The Alexander von Humboldt statue is a monumental statue in Chicago, Illinois, United States. Located in Humboldt Park, a major urban park in the Humboldt Park neighborhood, the statue depicts Alexander von Humboldt, a Prussian polymath and the park's namesake. The statue was dedicated in 1892.

== History ==
The park and surrounding neighborhood were named in honor of Alexander von Humboldt, a Prussian polymath who, among other things, made numerous scientific voyages throughout the Americas during the late 18th and early 19th centuries. Despite never having visited Chicago during any of his journeys, he became the park's namesake in 1869. According to Chicago's NPR affiliate, the name was chosen due to "ethnic politics", as German Americans made up a significant portion of the neighborhood's population and were considered a growing voting bloc in the politics of Chicago.

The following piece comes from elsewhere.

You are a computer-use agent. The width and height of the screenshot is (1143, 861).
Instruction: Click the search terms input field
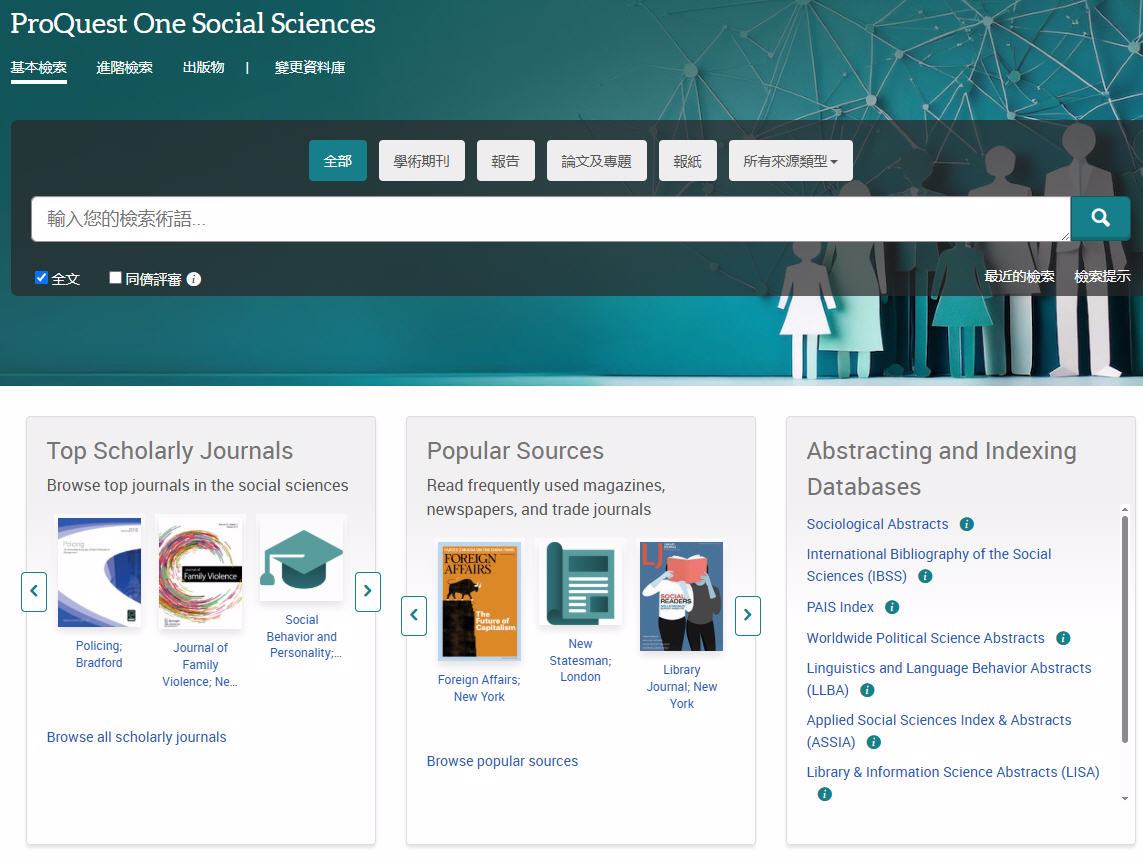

The monument was paid for by Francis Dewes, a German-born brewer who is also known for the Francis J. Dewes House in Chicago.

The statue was dedicated on October 16, 1892. The unveiling ceremony, which saw speeches given in English, German, and Swedish, attracted approximately 20,000 spectators. The bronze figure of Humboldt was sculpted by a German sculptor named Felix Görling and was cast in the Gladenbeck foundry in Berlin. The pedestal was designed and made by H.C. Hoffman & Co., a Chicago-based company, using granite from Freeport, Maine. Notable speakers at the unveiling included Chicago Mayor Hempstead Washburne and University of Chicago professor Albion Woodbury Small. The statue is one of several of Humboldt erected in the United States during the 1800s, alongside statues in Philadelphia, St. Louis, and the Cleveland Cultural Gardens.

== Design ==
The monument features a bronze sculpture of Humboldt atop a granite pedestal, with the entire height of the monument being approximately 10 ft. Humboldt is posed as a lecturer, with a flower in his raised right hand and a book in his left hand, which is resting on a tree stump. A globe and other smaller symbols of some of the scientific fields Humboldt was involved in are present near his feet.